Summer 2015 has been a summer of change, activity and possibilities on the horizon. We kicked of the summer season by getting married, and then as newly married couple we dove head on into our adoption journey. It was a summer of meetings, home studies and learning. A summer of laughter and dreaming of the adventures to come.
This summer was also one where I decided to stretch my abilities and try new activities. (It may have also been a way to keep my mind clear and stop the constant adoption thoughts). I took part in three different paint nites and ran in 6 different 5, km, 10 km and half marathons!
I used to think that running was only helpful if you were being chased; but I am actually
growing to really enjoy the challenge. I am by no means a phenomenal runner, my times are mediocre at best. I have had to put aside my natural competitive spirit though, and remind myself that what is important is that I am trying it. I am putting myself out there. I have learned some great life lessons from running. These races have reminded me that if I focus, if I push through when things get uncomfortable and just listen to the natural rhythm
my body wants me to take, I can accomplish the task. Even the pain and ache the next day after a race serves as a reminder that you worked hard, and while it may hurt a little, you are better for it in the end.
Paint Nites have also taught me important lessons to take with me. In life sometimes you just have to let go and try something new. You don’t have to be perfect, and by letting go and just enjoying the challenge you can produce things you never thought were possible. Each paint nite you begin with an oath, place your hand on your blank canvas. “I promise to relax and have fun. And not to judge my painting or the paintings of others.” The oath continues with us pledging to not say “My painting sucks”, “I can’t do this”, “I ruined it” or “Can you do it for me?”. Then we toast and begin the night.

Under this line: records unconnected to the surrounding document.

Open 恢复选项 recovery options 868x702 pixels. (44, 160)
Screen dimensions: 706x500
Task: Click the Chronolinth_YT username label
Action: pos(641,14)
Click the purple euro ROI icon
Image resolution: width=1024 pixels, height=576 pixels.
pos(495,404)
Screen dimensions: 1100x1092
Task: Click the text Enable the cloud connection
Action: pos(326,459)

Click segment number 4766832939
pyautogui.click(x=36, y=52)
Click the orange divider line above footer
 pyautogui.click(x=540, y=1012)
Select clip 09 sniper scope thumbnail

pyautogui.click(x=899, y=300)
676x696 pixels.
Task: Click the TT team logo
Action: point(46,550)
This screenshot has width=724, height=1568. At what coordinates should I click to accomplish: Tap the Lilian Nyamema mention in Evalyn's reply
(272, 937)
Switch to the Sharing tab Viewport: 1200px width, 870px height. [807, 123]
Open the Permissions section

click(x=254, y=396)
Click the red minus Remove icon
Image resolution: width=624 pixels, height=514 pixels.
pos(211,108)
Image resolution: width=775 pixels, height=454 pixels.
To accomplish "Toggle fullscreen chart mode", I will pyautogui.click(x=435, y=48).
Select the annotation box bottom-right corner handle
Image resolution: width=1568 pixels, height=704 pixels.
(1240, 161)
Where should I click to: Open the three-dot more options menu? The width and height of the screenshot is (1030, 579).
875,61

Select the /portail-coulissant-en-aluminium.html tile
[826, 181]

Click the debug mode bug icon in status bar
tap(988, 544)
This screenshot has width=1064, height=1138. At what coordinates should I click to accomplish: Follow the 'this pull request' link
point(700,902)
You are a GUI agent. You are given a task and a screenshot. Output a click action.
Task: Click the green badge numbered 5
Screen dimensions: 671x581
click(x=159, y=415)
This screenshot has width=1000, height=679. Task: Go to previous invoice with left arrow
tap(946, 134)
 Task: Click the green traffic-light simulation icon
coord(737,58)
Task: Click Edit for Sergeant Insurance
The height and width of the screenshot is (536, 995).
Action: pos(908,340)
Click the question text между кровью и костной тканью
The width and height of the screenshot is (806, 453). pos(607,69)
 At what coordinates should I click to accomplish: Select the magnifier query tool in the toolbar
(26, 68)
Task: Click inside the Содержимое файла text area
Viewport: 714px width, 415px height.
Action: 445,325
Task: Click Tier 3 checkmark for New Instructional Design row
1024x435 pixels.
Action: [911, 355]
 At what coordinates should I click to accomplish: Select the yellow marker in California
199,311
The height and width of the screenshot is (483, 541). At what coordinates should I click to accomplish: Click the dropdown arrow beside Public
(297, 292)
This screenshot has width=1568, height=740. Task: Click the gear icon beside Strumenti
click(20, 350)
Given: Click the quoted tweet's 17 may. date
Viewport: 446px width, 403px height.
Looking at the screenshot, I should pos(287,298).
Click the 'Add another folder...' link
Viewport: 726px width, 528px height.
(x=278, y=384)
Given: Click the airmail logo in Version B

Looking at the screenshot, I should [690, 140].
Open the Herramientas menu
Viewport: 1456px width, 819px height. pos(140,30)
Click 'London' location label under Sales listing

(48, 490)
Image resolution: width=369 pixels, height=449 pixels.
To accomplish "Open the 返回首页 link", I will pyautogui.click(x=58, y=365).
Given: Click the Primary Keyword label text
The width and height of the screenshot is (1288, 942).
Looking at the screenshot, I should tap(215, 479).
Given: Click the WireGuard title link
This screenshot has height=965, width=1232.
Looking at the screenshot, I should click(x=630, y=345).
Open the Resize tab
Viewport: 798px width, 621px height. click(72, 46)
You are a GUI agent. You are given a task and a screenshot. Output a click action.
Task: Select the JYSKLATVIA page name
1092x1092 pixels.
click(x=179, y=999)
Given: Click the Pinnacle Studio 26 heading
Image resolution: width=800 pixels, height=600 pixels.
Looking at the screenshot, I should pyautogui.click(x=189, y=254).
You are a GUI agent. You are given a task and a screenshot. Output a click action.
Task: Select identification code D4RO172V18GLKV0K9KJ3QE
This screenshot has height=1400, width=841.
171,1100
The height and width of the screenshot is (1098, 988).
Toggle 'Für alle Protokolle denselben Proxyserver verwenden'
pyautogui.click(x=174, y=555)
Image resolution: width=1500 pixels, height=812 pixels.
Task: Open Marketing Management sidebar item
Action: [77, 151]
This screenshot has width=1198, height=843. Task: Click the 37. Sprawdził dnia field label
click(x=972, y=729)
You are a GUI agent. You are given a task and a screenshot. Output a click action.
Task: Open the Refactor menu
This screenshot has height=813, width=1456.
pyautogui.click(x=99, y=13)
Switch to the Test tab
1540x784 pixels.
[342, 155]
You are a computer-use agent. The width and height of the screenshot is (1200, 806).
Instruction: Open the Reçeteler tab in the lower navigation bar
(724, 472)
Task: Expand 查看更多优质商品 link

I know it sounds hokey. My first time was met with an eye roll or two. Then I thought about it. In life I need to relax and have fun. I can’t judge myself harshly or ask others to do something for me, just because I’m worried I might not be the best. By making something as simple as an oath before starting an activity, it changes how you approach it. You become aware of the negative self talk and the barriers you can put up for yourself. Sometimes you just have to let go, be in the moment and that’s when the creativity happens.
As summer comes to a close, I look back on my summer of challenges and I am looking for the life lessons. With winter on the horizon (yes I said it), I am thinking of ways to continue this trend. As someone that hates the cold, and avoids being outside at all costs during the winter.. my challenge to myself will be to get active outdoors this winter. Find new ways to push my boundaries, and try new things.
Be in the moment and look for the life lessons in the everyday.